Required work - Set every record down again, exactly and completely.

Data records -
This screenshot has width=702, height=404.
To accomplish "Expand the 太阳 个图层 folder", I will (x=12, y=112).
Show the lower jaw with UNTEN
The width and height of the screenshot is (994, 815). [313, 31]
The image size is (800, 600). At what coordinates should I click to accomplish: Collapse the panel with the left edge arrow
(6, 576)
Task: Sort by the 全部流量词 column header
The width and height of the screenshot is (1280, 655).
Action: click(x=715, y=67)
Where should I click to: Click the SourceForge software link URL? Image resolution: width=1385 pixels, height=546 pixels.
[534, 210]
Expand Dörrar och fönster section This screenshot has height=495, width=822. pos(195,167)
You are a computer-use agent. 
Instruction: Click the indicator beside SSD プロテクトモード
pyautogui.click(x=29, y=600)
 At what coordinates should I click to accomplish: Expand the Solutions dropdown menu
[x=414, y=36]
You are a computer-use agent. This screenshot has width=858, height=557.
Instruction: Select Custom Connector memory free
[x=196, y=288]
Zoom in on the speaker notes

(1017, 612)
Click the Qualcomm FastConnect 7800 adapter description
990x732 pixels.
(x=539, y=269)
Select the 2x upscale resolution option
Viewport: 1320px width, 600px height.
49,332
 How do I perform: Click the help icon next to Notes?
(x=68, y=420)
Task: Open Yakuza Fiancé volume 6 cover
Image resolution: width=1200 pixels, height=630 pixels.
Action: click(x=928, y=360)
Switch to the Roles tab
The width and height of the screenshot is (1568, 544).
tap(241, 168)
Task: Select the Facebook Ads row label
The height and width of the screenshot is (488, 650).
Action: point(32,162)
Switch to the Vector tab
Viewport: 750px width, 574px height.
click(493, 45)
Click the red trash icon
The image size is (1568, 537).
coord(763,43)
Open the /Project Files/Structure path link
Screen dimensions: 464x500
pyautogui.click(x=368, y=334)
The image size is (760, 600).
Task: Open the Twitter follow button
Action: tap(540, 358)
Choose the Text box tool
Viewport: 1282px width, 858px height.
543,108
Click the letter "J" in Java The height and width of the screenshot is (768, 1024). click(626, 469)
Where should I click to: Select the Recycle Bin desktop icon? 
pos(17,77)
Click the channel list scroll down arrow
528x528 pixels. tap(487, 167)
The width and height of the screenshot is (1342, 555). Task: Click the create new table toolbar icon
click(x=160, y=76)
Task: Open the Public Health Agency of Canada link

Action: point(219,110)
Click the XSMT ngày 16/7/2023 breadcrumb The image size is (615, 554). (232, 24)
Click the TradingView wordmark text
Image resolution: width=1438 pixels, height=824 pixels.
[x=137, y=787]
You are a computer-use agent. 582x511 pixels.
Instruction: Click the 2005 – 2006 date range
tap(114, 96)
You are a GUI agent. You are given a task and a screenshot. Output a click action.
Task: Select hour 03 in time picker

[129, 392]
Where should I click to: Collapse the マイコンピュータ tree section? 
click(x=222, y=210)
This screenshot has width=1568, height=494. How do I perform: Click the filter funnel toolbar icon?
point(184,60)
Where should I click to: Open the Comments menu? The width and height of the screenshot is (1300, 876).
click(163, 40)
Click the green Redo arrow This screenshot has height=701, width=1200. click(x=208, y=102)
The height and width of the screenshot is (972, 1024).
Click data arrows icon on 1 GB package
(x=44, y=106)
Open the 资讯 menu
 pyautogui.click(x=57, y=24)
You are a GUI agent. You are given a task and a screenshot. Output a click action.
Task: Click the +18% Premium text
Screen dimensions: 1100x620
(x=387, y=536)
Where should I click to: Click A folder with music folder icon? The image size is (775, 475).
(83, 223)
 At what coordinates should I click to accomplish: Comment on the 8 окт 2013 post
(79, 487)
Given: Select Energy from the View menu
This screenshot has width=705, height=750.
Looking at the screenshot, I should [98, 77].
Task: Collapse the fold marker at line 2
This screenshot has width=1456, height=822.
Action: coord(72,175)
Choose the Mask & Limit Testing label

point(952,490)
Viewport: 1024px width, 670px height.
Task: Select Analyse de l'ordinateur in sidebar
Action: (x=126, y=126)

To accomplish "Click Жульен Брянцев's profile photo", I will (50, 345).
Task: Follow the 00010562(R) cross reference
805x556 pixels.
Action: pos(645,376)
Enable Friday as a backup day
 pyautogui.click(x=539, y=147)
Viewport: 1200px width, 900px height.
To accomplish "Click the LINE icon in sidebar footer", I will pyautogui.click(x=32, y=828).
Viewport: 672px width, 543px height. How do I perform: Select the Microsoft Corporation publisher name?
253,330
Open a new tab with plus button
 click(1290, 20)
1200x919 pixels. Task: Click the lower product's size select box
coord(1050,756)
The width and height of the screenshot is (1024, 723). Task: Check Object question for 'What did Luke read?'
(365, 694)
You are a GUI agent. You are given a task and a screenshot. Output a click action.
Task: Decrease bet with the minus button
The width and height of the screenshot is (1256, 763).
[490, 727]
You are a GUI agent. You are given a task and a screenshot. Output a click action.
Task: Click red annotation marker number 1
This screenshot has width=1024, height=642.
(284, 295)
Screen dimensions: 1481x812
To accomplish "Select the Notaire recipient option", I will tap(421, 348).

Result of the exercise -
This screenshot has width=702, height=404.
To accomplish "Expand the 太阳 个图层 folder", I will (x=12, y=112).
Show the lower jaw with UNTEN
The width and height of the screenshot is (994, 815). [313, 31]
The image size is (800, 600). At what coordinates should I click to accomplish: Collapse the panel with the left edge arrow
(6, 576)
Task: Sort by the 全部流量词 column header
The width and height of the screenshot is (1280, 655).
Action: click(x=715, y=67)
Where should I click to: Click the SourceForge software link URL? Image resolution: width=1385 pixels, height=546 pixels.
[534, 210]
Expand Dörrar och fönster section This screenshot has height=495, width=822. pos(195,167)
You are a computer-use agent. 
Instruction: Click the indicator beside SSD プロテクトモード
pyautogui.click(x=29, y=600)
 At what coordinates should I click to accomplish: Expand the Solutions dropdown menu
[x=414, y=36]
You are a computer-use agent. This screenshot has width=858, height=557.
Instruction: Select Custom Connector memory free
[x=196, y=288]
Zoom in on the speaker notes

(1017, 612)
Click the Qualcomm FastConnect 7800 adapter description
990x732 pixels.
(x=539, y=269)
Select the 2x upscale resolution option
Viewport: 1320px width, 600px height.
49,332
 How do I perform: Click the help icon next to Notes?
(x=68, y=420)
Task: Open Yakuza Fiancé volume 6 cover
Image resolution: width=1200 pixels, height=630 pixels.
Action: click(x=928, y=360)
Switch to the Roles tab
The width and height of the screenshot is (1568, 544).
tap(241, 168)
Task: Select the Facebook Ads row label
The height and width of the screenshot is (488, 650).
Action: point(32,162)
Switch to the Vector tab
Viewport: 750px width, 574px height.
click(493, 45)
Click the red trash icon
The image size is (1568, 537).
coord(763,43)
Open the /Project Files/Structure path link
Screen dimensions: 464x500
pyautogui.click(x=368, y=334)
The image size is (760, 600).
Task: Open the Twitter follow button
Action: tap(540, 358)
Choose the Text box tool
Viewport: 1282px width, 858px height.
543,108
Click the letter "J" in Java The height and width of the screenshot is (768, 1024). click(626, 469)
Where should I click to: Select the Recycle Bin desktop icon? 
pos(17,77)
Click the channel list scroll down arrow
528x528 pixels. tap(487, 167)
The width and height of the screenshot is (1342, 555). Task: Click the create new table toolbar icon
click(x=160, y=76)
Task: Open the Public Health Agency of Canada link

Action: point(219,110)
Click the XSMT ngày 16/7/2023 breadcrumb The image size is (615, 554). (232, 24)
Click the TradingView wordmark text
Image resolution: width=1438 pixels, height=824 pixels.
[x=137, y=787]
You are a computer-use agent. 582x511 pixels.
Instruction: Click the 2005 – 2006 date range
tap(114, 96)
You are a GUI agent. You are given a task and a screenshot. Output a click action.
Task: Select hour 03 in time picker

[129, 392]
Where should I click to: Collapse the マイコンピュータ tree section? 
click(x=222, y=210)
This screenshot has width=1568, height=494. How do I perform: Click the filter funnel toolbar icon?
point(184,60)
Where should I click to: Open the Comments menu? The width and height of the screenshot is (1300, 876).
click(163, 40)
Click the green Redo arrow This screenshot has height=701, width=1200. click(x=208, y=102)
The height and width of the screenshot is (972, 1024).
Click data arrows icon on 1 GB package
(x=44, y=106)
Open the 资讯 menu
 pyautogui.click(x=57, y=24)
You are a GUI agent. You are given a task and a screenshot. Output a click action.
Task: Click the +18% Premium text
Screen dimensions: 1100x620
(x=387, y=536)
Where should I click to: Click A folder with music folder icon? The image size is (775, 475).
(83, 223)
 At what coordinates should I click to accomplish: Comment on the 8 окт 2013 post
(79, 487)
Given: Select Energy from the View menu
This screenshot has width=705, height=750.
Looking at the screenshot, I should [98, 77].
Task: Collapse the fold marker at line 2
This screenshot has width=1456, height=822.
Action: coord(72,175)
Choose the Mask & Limit Testing label

point(952,490)
Viewport: 1024px width, 670px height.
Task: Select Analyse de l'ordinateur in sidebar
Action: (x=126, y=126)

To accomplish "Click Жульен Брянцев's profile photo", I will (50, 345).
Task: Follow the 00010562(R) cross reference
805x556 pixels.
Action: pos(645,376)
Enable Friday as a backup day
 pyautogui.click(x=539, y=147)
Viewport: 1200px width, 900px height.
To accomplish "Click the LINE icon in sidebar footer", I will pyautogui.click(x=32, y=828).
Viewport: 672px width, 543px height. How do I perform: Select the Microsoft Corporation publisher name?
253,330
Open a new tab with plus button
 click(1290, 20)
1200x919 pixels. Task: Click the lower product's size select box
coord(1050,756)
The width and height of the screenshot is (1024, 723). Task: Check Object question for 'What did Luke read?'
(365, 694)
You are a GUI agent. You are given a task and a screenshot. Output a click action.
Task: Decrease bet with the minus button
The width and height of the screenshot is (1256, 763).
[490, 727]
You are a GUI agent. You are given a task and a screenshot. Output a click action.
Task: Click red annotation marker number 1
This screenshot has width=1024, height=642.
(284, 295)
Screen dimensions: 1481x812
To accomplish "Select the Notaire recipient option", I will tap(421, 348).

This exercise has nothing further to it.